Requirements for preparing pipelines for welding
Preparing parts for welding
6.1. All blocks, pipes and parts arriving at the installation site must be checked by a foreman or other responsible person for marks and markings before assembly begins.
6.2. In rain, wind and snow, all work should be carried out with proper protection of work areas.
6.3. The assembly of pipe joints, as well as pipes to the fittings of manifolds and drums, should be carried out in a sequence that provides free access to the joints for welding and quality control of seams, and, if necessary, for correcting defects.
6.4. It is prohibited to subject the assembled components of pipelines and pipes of the heating surfaces of boilers to any load in order to avoid the formation of cracks in the seams.

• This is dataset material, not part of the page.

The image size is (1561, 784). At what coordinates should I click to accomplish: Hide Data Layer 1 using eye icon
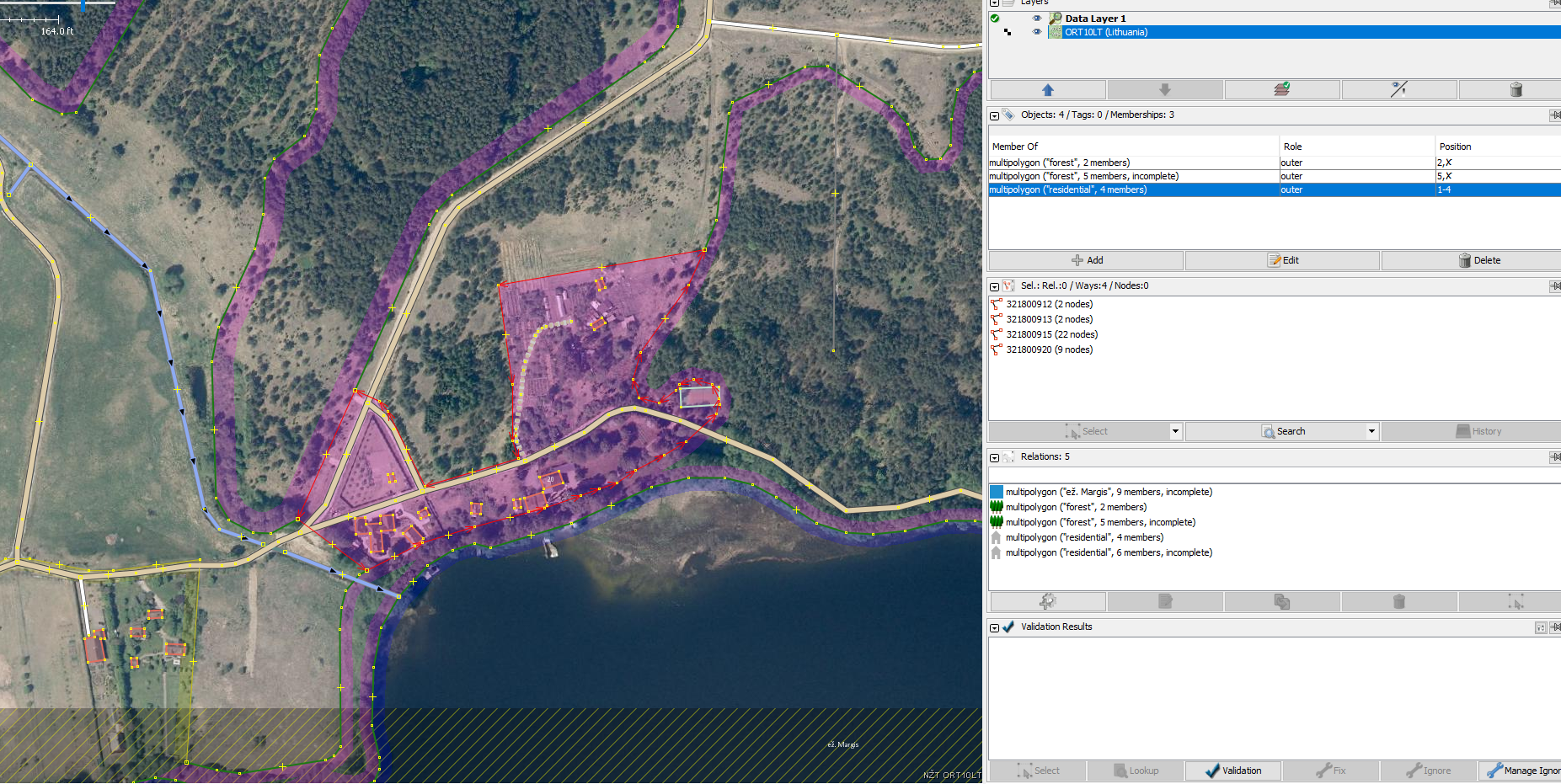(1037, 19)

6.5. When preparing butt joints of pipes for welding, it is necessary to check their compliance with the drawings and the requirements of regulatory and technical documentation. Pay attention to the perpendicularity of the cutting plane to the pipe axis (Fig. 2). The deviation of the cutting plane from the square “L” should not exceed the values indicated in the table. 4.
You should also check:
compliance of the shape, size and quality of edge preparation (including boring for a backing ring or for a given internal diameter, as well as cutting for corner and T-joints) with the requirements (processing of chamfers for welding and the dimensions of the edges should be checked with special templates);
quality of cleaning of the outer and inner surfaces of pipe ends (nozzles, fittings), as well as their surfaces in places of corner and T-joints;
correct execution of transitions from one section to another (at the ends of pipes, pipes and fittings subject to welding with elements of other standard sizes);
compliance with the minimum actual wall thickness of pipe ends prepared for welding (nozzles, parts, fittings) established by the tolerance (after boring for a backing ring or for a given internal diameter or cleaning the outer and inner surfaces after calibration).
Table 4
Pipe outer diameter, mm | Up to 63 (inclusive) | 76-125 | 125-219 | 273-529 | More than 529 |
Permissible plane skew L, mm | 0,5 | 1,5 | 2,5 |
Rice. 2. Checking the perpendicularity of the pipe ends
6.6. When processing pipe ends, the length of the cylindrical bore L for the backing ring (Fig. 3) must be at least 20 mm for pipe wall thicknesses up to 25 mm inclusive, and at least 50 mm for greater thicknesses. The transition from the machined section to the untreated surface of the pipe should be smooth with a cutter exit angle of no more than 15 º. Boring may not be carried out if the internal diameters of the pipes being joined differ by no more than 2 mm.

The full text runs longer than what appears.